The words of our colleagues are being echoed across the country as hundreds of thousands of Indo-Canadians bear the burden of waiting for news from friends and family in India.

“With the way the virus is spreading through India, and the death rate being so high, it's hard not to be afraid for everyone there, but in particular for the ones I love," says Christina Philips, of the Canadian Foodgrains Bank.

James Pothirajulu of World Vision Canada, echoes her sentiment. “As an Indo-Canadian, I share the grief, pain, and despair felt throughout our community and across India. I've been alarmed by shocking reports, including a recent story about the hundreds of bodies found floating in the Ganges River, presumably left by their families who could not get firewood for a cremation. This is simply unheard of in India.

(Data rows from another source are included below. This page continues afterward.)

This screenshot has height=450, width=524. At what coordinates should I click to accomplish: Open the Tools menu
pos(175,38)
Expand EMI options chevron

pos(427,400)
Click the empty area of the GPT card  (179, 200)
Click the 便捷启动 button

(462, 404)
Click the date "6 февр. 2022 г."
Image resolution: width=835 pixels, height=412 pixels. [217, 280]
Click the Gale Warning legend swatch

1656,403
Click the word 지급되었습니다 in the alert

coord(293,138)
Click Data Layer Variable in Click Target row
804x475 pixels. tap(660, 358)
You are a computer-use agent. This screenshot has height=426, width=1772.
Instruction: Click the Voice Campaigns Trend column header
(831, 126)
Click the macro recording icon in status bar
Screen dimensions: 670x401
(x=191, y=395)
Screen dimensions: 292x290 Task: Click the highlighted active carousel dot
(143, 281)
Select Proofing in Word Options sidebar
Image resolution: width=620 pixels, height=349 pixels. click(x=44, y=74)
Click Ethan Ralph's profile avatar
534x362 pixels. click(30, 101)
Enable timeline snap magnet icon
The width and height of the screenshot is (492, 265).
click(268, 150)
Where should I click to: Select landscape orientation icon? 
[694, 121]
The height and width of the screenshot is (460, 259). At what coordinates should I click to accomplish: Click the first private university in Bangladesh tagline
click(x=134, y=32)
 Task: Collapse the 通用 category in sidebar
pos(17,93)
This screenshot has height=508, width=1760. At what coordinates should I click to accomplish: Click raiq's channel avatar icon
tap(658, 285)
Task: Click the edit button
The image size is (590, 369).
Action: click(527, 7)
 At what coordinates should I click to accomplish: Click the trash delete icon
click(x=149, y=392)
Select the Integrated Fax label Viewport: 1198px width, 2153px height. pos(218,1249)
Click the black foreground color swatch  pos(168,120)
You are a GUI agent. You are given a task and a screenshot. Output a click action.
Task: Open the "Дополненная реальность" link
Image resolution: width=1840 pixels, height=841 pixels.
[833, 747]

“My mother, brother and sister are in India, and I worry for their safety every day.”

Our colleagues work for humanitarian aid organizations, members of the Humanitarian Coalition. They are communications, policy and programs professionals, and they are also Indo-Canadians.

Phillips says, “Most of us who work in international development do so because we want to help people. The stories of pain and suffering break your heart. And to keep going, it’s essential to maintain emotional boundaries.

“But when your work involves paying attention to a crisis that affects the people you love, there is no escape. Work and personal collide and it’s exhausting. It’s a heavy weight.”

Irfan Nakhuda, of Islamic Relief Canada, says that faced with the situation of his family back home in India, his usual emotional separation from “the crises humanity faces throughout the world” is impossible to maintain. “When the crisis hits home and affects us directly, we almost become paralyzed,” he says.

As a Coalition of 12 leading Canadian aid agencies, we come together to respond to international emergencies like the COVID crisis in India. We have all read the news and seen the images. We know about the lack of oxygen, the overwhelmed hospitals, the funeral pyres and the devastated families. We have heard about the cyclones and now the black fungus infection. We understand that there is a food shortage for many, and that lives and livelihoods have been disrupted for a long time to come.

We are all motivated in the work we do to respond to the crisis, but for some of course, it’s more personal.

As President and CEO of the Canada-India Business Council, Victor T. Thomas says he receives calls every day from people who have loved ones who are suffering. In his other role as Chair of CARE Canada, he can be part of the work that he says makes “a positive difference in the lives of many.”

Simran Singh, of CARE Canada, offers an example, “The Humanitarian Coalition agencies are working through Indian-based counterparts to deliver emergency supplies and care. For example, we have opened two 100-bed COVID care facilities, and we are setting up four more with access to quality medical care, personal protection equipment and oxygen. I am grateful as an Indo-Canadian to know that my counterparts in India are working every day to save lives.”

Our colleagues’ stories are a reminder of the pain, but also the determination, and the hope.

Thomas says, “Every avenue is being explored to help the people of India during this crisis, and I encourage Canadians to assist and give to the Humanitarian Coalition in this time of need.”